Uma primeira resposta foi agora dada pelos experimentos feitos
pelos sete pesquisadores da equipe de Karel Svoboda, do Instituto
Médico Howard Hughes, de Cold
Spring Harbor, Nova York, e por
Wen-Biao Gan, da Escola de Medicina da Universidade de Nova
York, e mais dois colegas.
O primeiro passo obter camundongos transgênicos com neurônios fluorescentes, para permitir a
visualização de modificações pelas "janelas".
Os cientistas queriam enxergar
mudanças em minúsculas protuberâncias das células nervosas conhecidas como "espinhos dendríticos", que agem como receptores
dos impulsos nervosos. Mudança
ou estabilidade nos espinhos, cujo
diâmetro é de cerca de um vigésimo do de um fio de cabelo, são
portanto fundamentais na rede de
conexões dos neurônios.
"Os espinhos são o local de recepção das sinapses. Se as sinapses mudam rapidamente, então
os espinhos não podem ser o local
de estabilidade a longo prazo da
memória. Se, por outro lado, os
espinhos persistem por um longo
tempo, as memórias de longo
prazo podem estar nos espinhos.
Nós descobrimos que alguns espinhos vivem por um longo tempo,
enquanto outros vivem muito
pouco", declarou à Folha o pesquisador Karel Svoboda.
Essa variação na vida dos espinhos foi a principal diferença entre os estudos.

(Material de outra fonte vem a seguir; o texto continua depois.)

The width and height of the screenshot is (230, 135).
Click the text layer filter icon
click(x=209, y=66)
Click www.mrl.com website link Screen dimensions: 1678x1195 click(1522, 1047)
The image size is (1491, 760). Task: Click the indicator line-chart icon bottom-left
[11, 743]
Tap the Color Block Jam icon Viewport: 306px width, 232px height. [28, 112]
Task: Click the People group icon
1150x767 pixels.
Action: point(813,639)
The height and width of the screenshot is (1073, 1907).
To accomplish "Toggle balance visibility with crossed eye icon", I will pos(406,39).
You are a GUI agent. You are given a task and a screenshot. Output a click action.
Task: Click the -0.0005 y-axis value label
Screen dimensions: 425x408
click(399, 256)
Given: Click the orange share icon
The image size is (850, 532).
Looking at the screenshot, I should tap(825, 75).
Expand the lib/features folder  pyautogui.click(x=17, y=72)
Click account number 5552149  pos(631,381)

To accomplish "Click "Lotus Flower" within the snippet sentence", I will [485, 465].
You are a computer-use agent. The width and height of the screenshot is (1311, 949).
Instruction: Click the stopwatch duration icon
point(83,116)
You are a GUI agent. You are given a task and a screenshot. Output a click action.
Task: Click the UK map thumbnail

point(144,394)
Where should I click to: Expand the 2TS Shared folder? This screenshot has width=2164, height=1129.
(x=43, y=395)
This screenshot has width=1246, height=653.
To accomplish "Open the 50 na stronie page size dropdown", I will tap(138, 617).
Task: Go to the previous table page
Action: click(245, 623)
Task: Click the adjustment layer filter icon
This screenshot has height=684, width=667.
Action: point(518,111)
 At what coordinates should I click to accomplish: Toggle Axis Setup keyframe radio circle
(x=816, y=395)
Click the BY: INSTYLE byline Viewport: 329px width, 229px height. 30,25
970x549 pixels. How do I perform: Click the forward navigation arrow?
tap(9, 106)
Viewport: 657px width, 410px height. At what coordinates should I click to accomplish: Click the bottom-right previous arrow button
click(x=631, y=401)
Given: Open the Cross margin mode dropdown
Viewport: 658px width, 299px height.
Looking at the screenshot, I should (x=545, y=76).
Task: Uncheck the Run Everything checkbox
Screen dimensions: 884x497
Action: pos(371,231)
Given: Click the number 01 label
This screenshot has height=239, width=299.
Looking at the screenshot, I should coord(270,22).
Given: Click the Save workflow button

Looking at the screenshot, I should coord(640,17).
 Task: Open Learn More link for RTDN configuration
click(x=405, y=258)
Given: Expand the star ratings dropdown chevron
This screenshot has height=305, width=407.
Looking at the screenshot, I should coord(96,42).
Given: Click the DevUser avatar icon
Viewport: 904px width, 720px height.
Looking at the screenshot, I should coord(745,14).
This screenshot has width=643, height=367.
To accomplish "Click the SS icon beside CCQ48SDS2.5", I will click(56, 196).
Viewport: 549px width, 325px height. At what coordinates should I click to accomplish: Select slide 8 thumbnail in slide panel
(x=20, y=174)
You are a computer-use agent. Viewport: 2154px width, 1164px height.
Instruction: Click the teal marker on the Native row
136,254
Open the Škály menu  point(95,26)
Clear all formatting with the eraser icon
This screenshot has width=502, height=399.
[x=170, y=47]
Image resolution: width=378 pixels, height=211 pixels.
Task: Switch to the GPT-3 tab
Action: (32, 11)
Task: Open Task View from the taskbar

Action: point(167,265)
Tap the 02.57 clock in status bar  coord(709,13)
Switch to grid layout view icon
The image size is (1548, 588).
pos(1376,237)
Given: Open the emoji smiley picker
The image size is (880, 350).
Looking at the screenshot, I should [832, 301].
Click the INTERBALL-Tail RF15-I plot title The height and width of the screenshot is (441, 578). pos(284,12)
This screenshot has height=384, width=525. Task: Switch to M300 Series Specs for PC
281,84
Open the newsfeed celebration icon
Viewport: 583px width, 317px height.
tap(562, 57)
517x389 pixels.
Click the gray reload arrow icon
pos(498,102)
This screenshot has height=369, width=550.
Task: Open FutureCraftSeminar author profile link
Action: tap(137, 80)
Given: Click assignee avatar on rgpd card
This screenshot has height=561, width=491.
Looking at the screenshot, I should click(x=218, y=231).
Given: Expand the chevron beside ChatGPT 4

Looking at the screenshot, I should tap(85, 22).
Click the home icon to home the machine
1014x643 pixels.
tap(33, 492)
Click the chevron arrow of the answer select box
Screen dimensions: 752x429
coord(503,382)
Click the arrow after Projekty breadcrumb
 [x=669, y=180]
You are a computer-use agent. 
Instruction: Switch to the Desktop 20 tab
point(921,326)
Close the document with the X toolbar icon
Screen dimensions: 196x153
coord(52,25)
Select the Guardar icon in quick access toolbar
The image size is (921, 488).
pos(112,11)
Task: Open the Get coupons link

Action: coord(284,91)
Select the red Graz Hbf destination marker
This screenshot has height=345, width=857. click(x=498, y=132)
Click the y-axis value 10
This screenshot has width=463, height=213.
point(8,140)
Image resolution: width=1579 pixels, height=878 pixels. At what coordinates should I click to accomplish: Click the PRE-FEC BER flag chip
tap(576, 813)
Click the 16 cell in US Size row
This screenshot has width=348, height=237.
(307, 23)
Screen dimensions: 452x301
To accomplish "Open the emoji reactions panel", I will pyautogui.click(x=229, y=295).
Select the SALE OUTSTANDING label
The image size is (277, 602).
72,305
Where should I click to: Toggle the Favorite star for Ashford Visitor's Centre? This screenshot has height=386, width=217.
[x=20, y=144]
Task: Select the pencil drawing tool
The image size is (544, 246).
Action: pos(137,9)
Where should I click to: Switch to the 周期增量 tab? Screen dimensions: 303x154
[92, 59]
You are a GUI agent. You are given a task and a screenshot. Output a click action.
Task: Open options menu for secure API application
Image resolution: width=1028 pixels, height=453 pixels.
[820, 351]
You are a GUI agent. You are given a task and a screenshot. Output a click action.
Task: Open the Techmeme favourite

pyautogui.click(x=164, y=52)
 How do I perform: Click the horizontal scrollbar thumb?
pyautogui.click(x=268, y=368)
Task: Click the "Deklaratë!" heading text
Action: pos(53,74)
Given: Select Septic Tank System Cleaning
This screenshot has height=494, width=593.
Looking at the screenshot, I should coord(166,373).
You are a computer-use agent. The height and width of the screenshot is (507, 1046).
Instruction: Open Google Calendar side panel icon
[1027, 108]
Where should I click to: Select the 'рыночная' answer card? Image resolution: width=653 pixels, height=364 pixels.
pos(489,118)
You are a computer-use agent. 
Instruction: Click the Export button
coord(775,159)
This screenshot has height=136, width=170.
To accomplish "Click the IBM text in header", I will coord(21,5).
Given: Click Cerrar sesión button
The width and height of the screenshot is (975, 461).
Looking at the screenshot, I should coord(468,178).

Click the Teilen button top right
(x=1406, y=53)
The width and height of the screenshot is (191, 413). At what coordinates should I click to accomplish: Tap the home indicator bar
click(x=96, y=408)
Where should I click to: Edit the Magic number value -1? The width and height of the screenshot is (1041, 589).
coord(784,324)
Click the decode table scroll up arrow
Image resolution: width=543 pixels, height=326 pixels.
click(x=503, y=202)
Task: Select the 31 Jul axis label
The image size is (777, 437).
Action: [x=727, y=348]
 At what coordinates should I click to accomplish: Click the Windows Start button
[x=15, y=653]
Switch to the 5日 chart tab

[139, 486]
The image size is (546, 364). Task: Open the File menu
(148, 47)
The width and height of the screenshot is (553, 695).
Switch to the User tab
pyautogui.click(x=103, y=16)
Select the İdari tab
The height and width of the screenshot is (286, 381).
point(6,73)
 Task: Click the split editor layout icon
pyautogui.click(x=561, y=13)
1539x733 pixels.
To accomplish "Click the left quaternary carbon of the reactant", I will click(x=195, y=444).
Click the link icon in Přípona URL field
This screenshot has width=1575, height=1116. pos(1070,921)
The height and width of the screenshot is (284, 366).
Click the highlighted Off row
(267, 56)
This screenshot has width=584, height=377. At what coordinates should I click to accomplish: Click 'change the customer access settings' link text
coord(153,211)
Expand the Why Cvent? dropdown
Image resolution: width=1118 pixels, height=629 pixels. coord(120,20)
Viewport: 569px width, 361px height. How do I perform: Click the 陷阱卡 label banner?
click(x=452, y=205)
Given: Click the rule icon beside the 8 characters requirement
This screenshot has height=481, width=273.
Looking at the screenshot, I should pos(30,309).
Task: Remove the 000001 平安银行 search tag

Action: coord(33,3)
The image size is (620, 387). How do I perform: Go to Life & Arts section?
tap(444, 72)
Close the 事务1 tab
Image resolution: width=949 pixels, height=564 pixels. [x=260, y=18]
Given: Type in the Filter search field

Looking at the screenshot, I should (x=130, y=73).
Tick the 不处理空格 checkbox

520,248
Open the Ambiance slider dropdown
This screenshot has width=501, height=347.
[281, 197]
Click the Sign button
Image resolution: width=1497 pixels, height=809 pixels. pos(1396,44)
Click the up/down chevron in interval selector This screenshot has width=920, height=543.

A equipe do cientista Wen-Biao Gan notou uma
estabilidade muito maior nos espinhos, 96% deles persistindo durante a vida do camundongo.
Os comentadores Ottersen e
Helm acreditam que as diferenças
podem ser resultado dos diferentes experimentos feitas pelas duas
equipes, que, por exemplo, estudaram áreas diferentes do córtex
(a camada externa do cérebro feita de "matéria cinzenta" e ligada a
funções como a memória).
A equipe de Svoboda também
pôde registrar como os neurônios
reagem a mudanças específicas.
Os cientistas cortaram alguns dos
"bigodes" dos roedores, que são
importantes para o animal recolher sensações do ambiente.
Eles notaram que conexões foram criadas e recriadas mais rápido depois do corte dos "bigodes",
ou seja, o estímulo ambiental causou mudanças nas sinapses.
O detetive de ficção Sherlock
Holmes dizia que o cérebro tem
um número limitado de "escaninhos" para acumular memória,
por isso ele procurava não entulhar o seu com trivialidades.
"Sherlock Holmes está certo, eu
tenho esse terrível hábito de lembrar estatísticas de esportes que
são completamente inúteis e me
impedem de aprender coisas interessantes, como falar português",
disse Svoboda à Folha. "Qualquer
sistema físico vai ter uma capacidade de memória limitada", diz.